Kansas health department to end contact tracing amid COVID-19 surge. What it means

The state of Kansas will soon end its coronavirus contact tracing program, calling the step a move toward managing the coronavirus as an endemic.

Kansas Department of Health and Environment Acting Secretary Janet Stanek told lawmakers on Tuesday that the decision to wind down contact tracing was driven both by the volume of cases and waning cooperation. The operation in which health department staff notify people who were exposed to the virus will end Feb. 1.

“We are not finding that the public is as willing to share information and so efforts related to contact tracing end up being a little futile at this point,” Stanek told a hearing of the Senate Public Health and Welfare Committee.

In its announcement, KDHE indicated contact tracing may be suspended at K-12 schools that were participating in a program where students are tested to remain in class. Contact tracing has become very difficult for schools, Stanek said, as cases are diagnosed by the hundreds.

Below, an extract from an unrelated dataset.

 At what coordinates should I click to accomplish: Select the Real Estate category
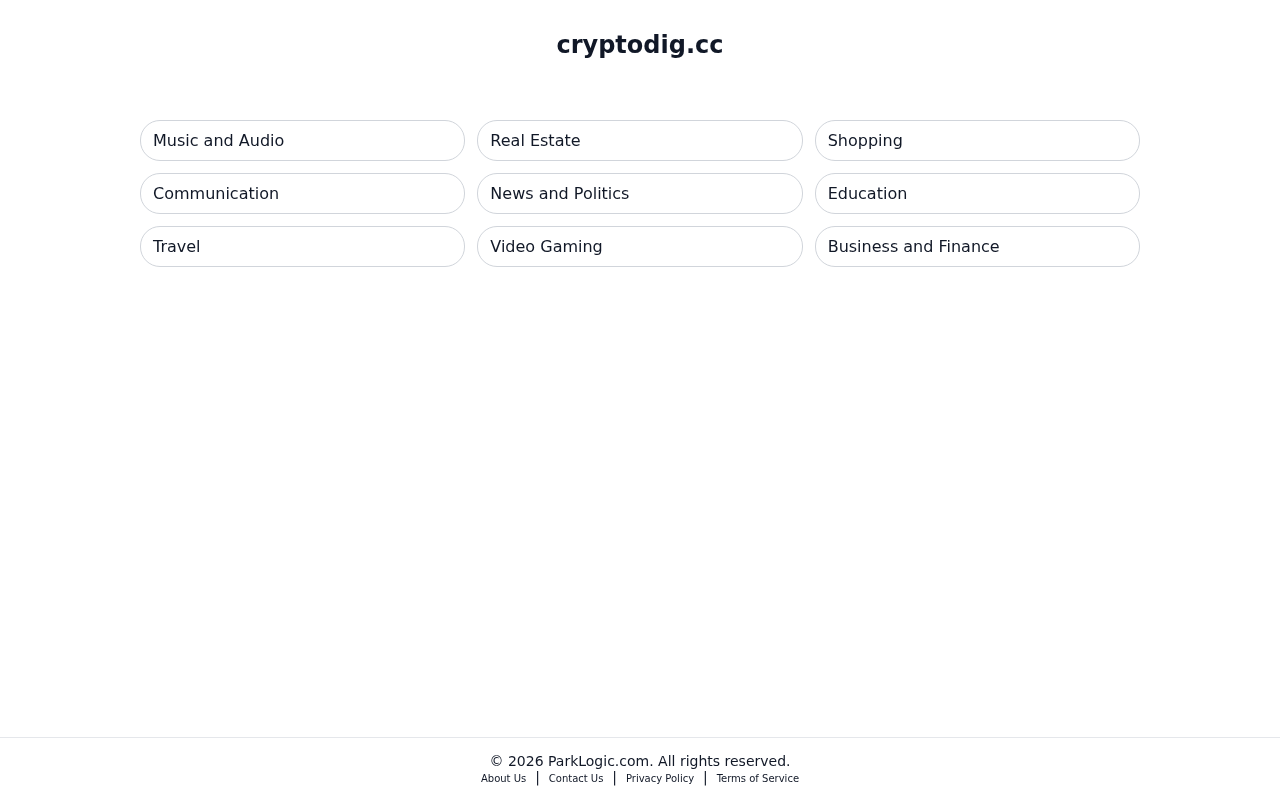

Some districts have even canceled classes this week because of the large numbers of students and staff either sick or in quarantine. Stanek told lawmakers that contact tracing efforts would now fall to the schools themselves, a decision she said would be re-evaluated in 30 days.

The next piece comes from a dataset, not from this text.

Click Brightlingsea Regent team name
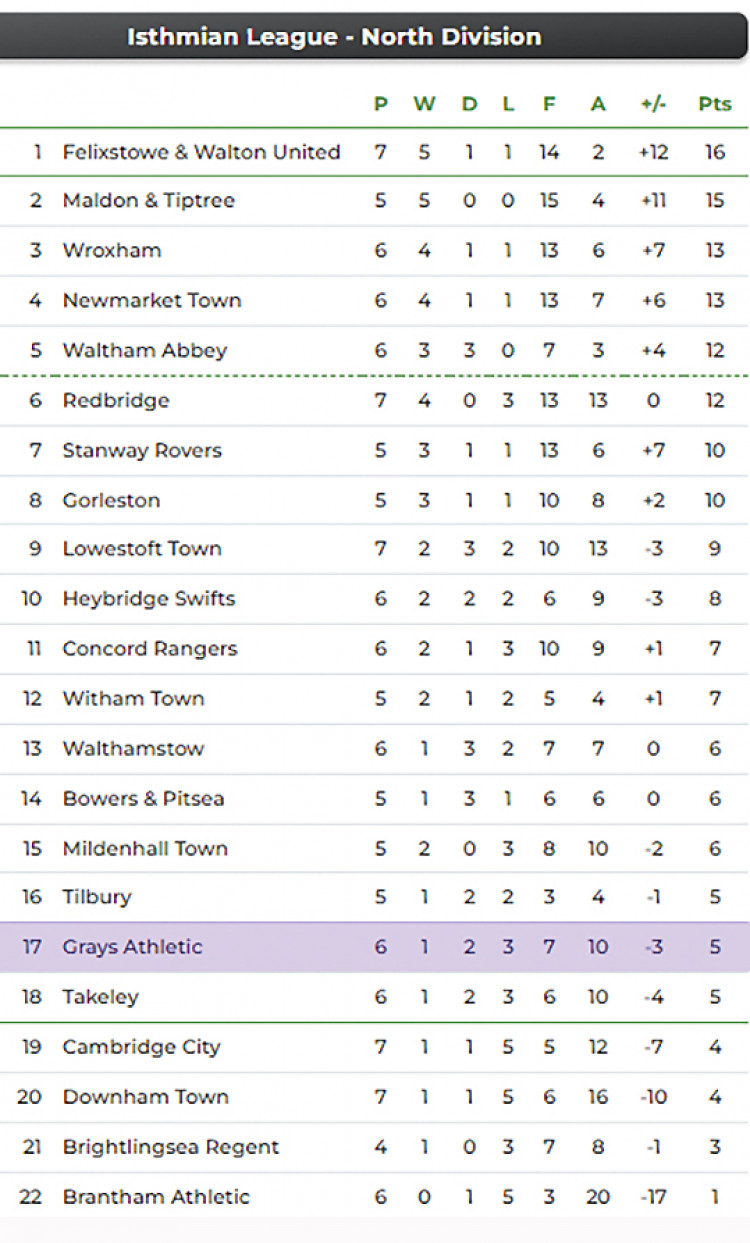The image size is (750, 1243). click(x=170, y=1147)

“We would like to have the schools, if they can continue contact tracing, to continue doing that but if not, to discontinue that,” Stanek said.

Beginning in February, those who test positive for the virus will be solely responsible for informing their close contacts that they had a potential exposure.

If the exposure happens in what’s considered a “high-risk setting,” like schools, homeless shelters, correctional facilities, long-term care facilities, day cares or churches, either the KDHE or the local health department will notify the institution of the potential risk, according to KDHE. From there, the institution will be responsible for telling any close contacts with the infected person about the exposure.

“As we enter the third year of this pandemic, public health has to begin to adjust the level of response to help alleviate the strain on the Public Health system,” Stanek said in a news release Tuesday. “The pandemic is far from over, but this step is a move toward managing COVID-19 as an endemic disease. The responsibility of protecting yourself and others belongs to all of us.”

Those who have been working as contact tracers will be reassigned to contact investigations, according to the release.